Soriano and others [33] reported marked decreases in the absolute CD4 cell counts in HIV-infected patients with chronic hepatitis C treated with interferon. A similar observation was made in the APRICOT, RIBAVIC, and ACTG studies, in which combination pegylated interferon plus ribavirin significantly lowered absolute CD4 cell counts in coinfected patients [34].

However, in each study, the CD4 cell percentage, representing the proportion of the total lymphocyte count, increased and the absolute CD4 cell count returned to baseline within 24 weeks after interferon-based therapy was stopped. Furthermore, in APRICOT, pegyalted interferon was associated with an approximate 0.7 log10 reduction in HIV RNA, confirming a modest antiretroviral effect of pegyalted interferon in some patients.

In addition, HIV-related opportunistic infections were rarely observed in the published studies. Thus, combination pegyalted interferon plus ribavirin does not appear to be detrimental to patients with HIV disease.

Treatment of Relapsed Patients

By definition, a relapsed patient has undetectable HCV RNA at the end of treatment and emerging HCV viremia after treatment is stopped. At present, no treatment strategies address relapse in HIV-HCV coinfected patients. However, possible strategies to produce an SVR in this population include extending the duration of interferon-based therapy, administering higher ribavrin doses, or deferring treatment until other classes of HCV therapy are introduced.

Liver Transplantation

Liver transplantation is the primary treatment option for eligible coinfected patients with Child–Pugh stage B or C liver disease. HAART has significantly improved short- and mid-term outcomes in HIV-infected patients undergoing liver transplantation.

The major issue in this HIV-HCV coinfected subpopulation is reinfection of the liver graft -- an outcome that may lead to rapid development of cirrhosis in the new liver. The best approach at this time appears to be pegylated interferon plus ribavirin combination therapy for the first 3 months after transplantation.

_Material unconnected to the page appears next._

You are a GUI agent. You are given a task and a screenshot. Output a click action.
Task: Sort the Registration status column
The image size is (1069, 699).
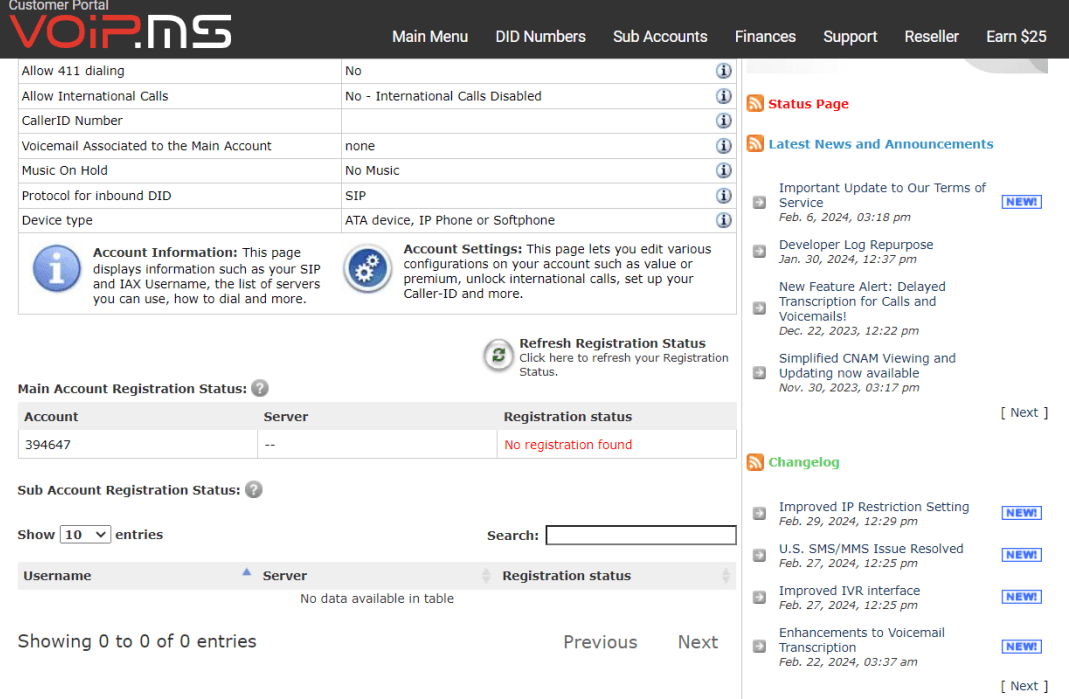pyautogui.click(x=722, y=576)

Recombinant Human Erythropoietin

Recombinant human erythropoietin (EPO) is used successfully to treat patients with ribavirin-associated anemia and does not adversely affect HCV clearance. In addition to maintaining the ribavirin dose, recombinant human EPO may increase adherence and improve health-related quality of life.

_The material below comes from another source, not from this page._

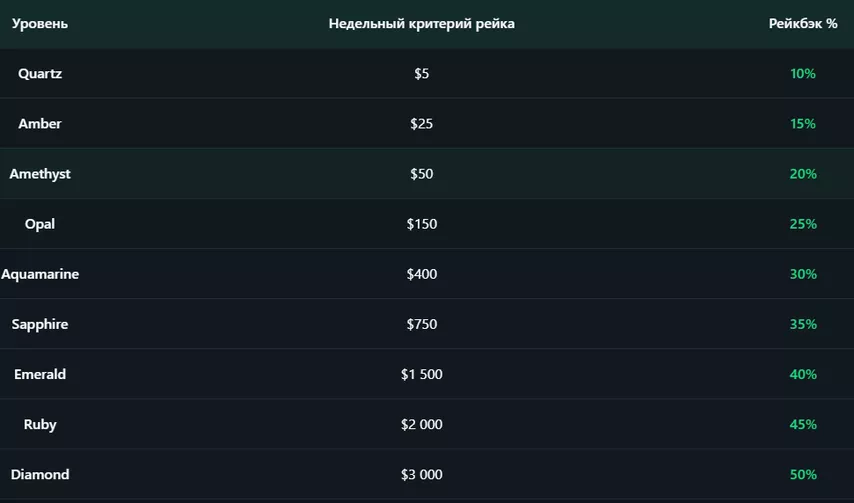Select the 30% rakeback percentage
The image size is (854, 503).
(803, 274)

Other treatment-related challenges for coinfected individuals include mitochondrial toxicity, drug-drug interactions, and leukopenia. Thus, chronic hepatitis C should be treated in HIV-HCV coinfected patients, but steps must be taken to prevent and treat potential toxicities.

Conclusions

Because HIV infection can accelerate progression of HCV-related liver disease, treatment of chronic hepatitis C is generally recommended. Either virus can alter the outcomes associated with the other.

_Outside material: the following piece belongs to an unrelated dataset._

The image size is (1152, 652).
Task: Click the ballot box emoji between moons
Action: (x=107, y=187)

At this time, up to 40% of coinfected patients can achieve SVR with combination pegylated interferon plus ribavirin therapy. However, the ability to achieve SVR depends on adhering to the recommended doses of both drugs; thus, steps should be taken to prevent and treat potentially dose-limiting complications, such as hepatotoxicity, mitochondrial toxicity, anemia, fatigue, depression, and neutropenia.

New experimental agents -- including HCV protease and polymerase inhibtors now in trials of HCV monoinfected subjects -- have the potential to improve outcomes and should be studied in coinfected patients as well as in more traditional HCV-infected subgroups.

A 2007 consensus statement on the treatment of chronic hepatitis C in HIV-HCV coinfected patients addresses many of these issues. The guidelines were published in the May 31, 2007 issue of AIDS [35]..

10/19/07

Source

MS Sulkowski and Y Benhamou. Therapeutic issues in HIV/HCV-coinfected patients. Journal of Viral Hepatitis 14(6): 371-386. June 2007.